The greater distance a patient had to travel to reach a diagnosing facility the more likely that patient was to present with a higher stage disease of colon cancer, according to the results of a recent study.
The greater distance a patient had to travel to reach a diagnosing facility the more likely that patient was to present with a higher stage disease of colon cancer, according to the results of a study published in the March 20 issue of the Journal of Clinical Oncology.
However, once the patients who had traveled the furthest received their diagnosis, they had an increased likelihood of earlier initiation of treatment compared with patients who had traveled shorter distances.
“Although these two finding would seem contradictory, one possible explanation is distance may act as a barrier for patients pursuing screening services, but once diagnosed, distance becomes less of a barrier because the patient will more actively pursue necessary treatment,” said study author Nader N. Massarweh, MD, MPH, from the department of surgical oncology at the University of Texas MD Anderson Cancer Center. “Put another way, if a patient doesn’t think or know anything is wrong, he or she might be more apt to drag their feet about getting that colonoscopy they’ve been putting off, but once metastatic colon cancer is a known diagnosis, he or she will be very aggressive about pursuing needed treatment.”
Previous research has suggested that travel distance or time likely affects the health care that patients receive.

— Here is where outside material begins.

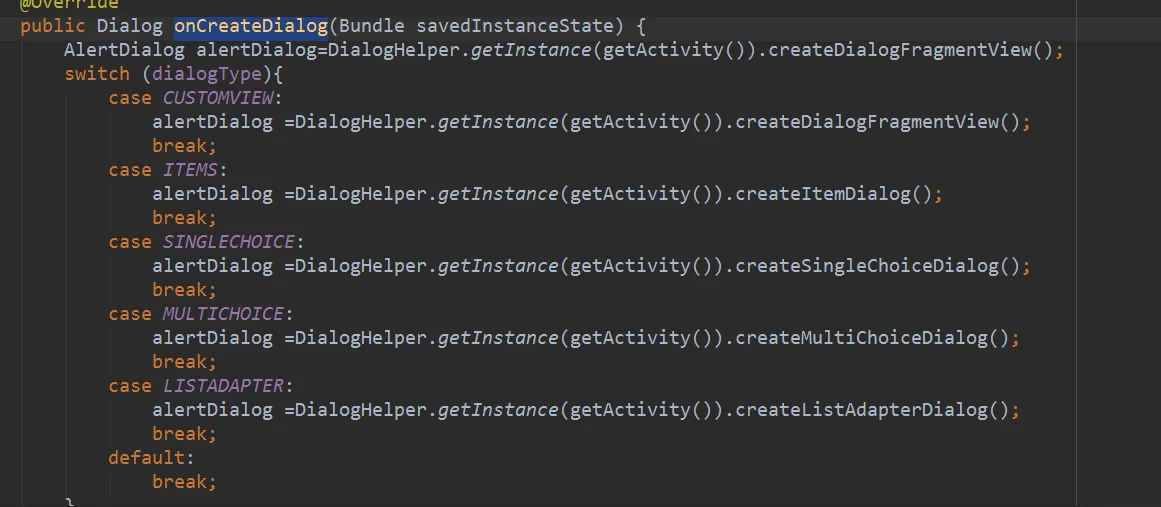
Task: Click the AlertDialog type declaration
Action: (x=124, y=50)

According to Massarweh, this is particularly important in common diseases such as colon cancer that can be detected with effective screening modalities where treatment is generally straightforward if the disease is diagnosed early.
“To date, the existing data on this topic have neither looked at a broad enough geographic cross-section of the United States nor focused on a representative enough cross-section of patients to adequately address whether travel distance has a real impact,” Massarweh said.
In this study, he and his colleagues used data from a historical cohort of patients with colon cancer in the National Cancer Data Base from 2003 to 2010 to evaluate if travel distance from a diagnosing facility affected stage at diagnosis.
The study included 296,474 patients with colon cancer, of whom 3.9% had to travel 50 miles or longer to the diagnosing facility. Demographic results indicated that fewer black patients, patients with higher income, and patients with lower education had to travel longer distances (P < .001 for all).
Those patients who had to travel 50 miles or longer had an 18% increased risk of presenting with metastatic disease compared to those traveling less than 12.5 miles and those traveling 12.5 miles to 49.9 miles (OR = 1.18; 95% CI, 1.12-1.24).
However, those who traveled 50 miles or more had a 10% increased likelihood of early treatment initiation compared with those who traveled less than 12.5 miles (OR = 1.10; 95% CI, 1.08-1.13), and an 11% increased likelihood compared with those who traveled 12.5 to 49.9 miles (OR = 1.11; 95% CI, 1.08-1.13).
According to Massarweh, although colonoscopy is widely considered the standard for colon cancer screening, there are other proven, effective, and simple screening modalities that could be utilized in areas lacking specialists who can provide colonoscopy.
“For example, there are health systems in this country where fecal occult blood testing is the preferred and dominant screening modality,” he said. “In these systems, colon cancer screening rates far exceed the current national rate. Importantly, fecal testing does not require a specialist and can be ordered/performed by the patient primary or family doctor.”
In a health care system where cost control is becoming increasingly important, improving the screening rate of very common and very treatable cancers like colon cancer would likely not only lead to improved patient outcomes, but could also decrease the amount of care patients need and the number of resources needed to adequately address their disease, Massarweh said.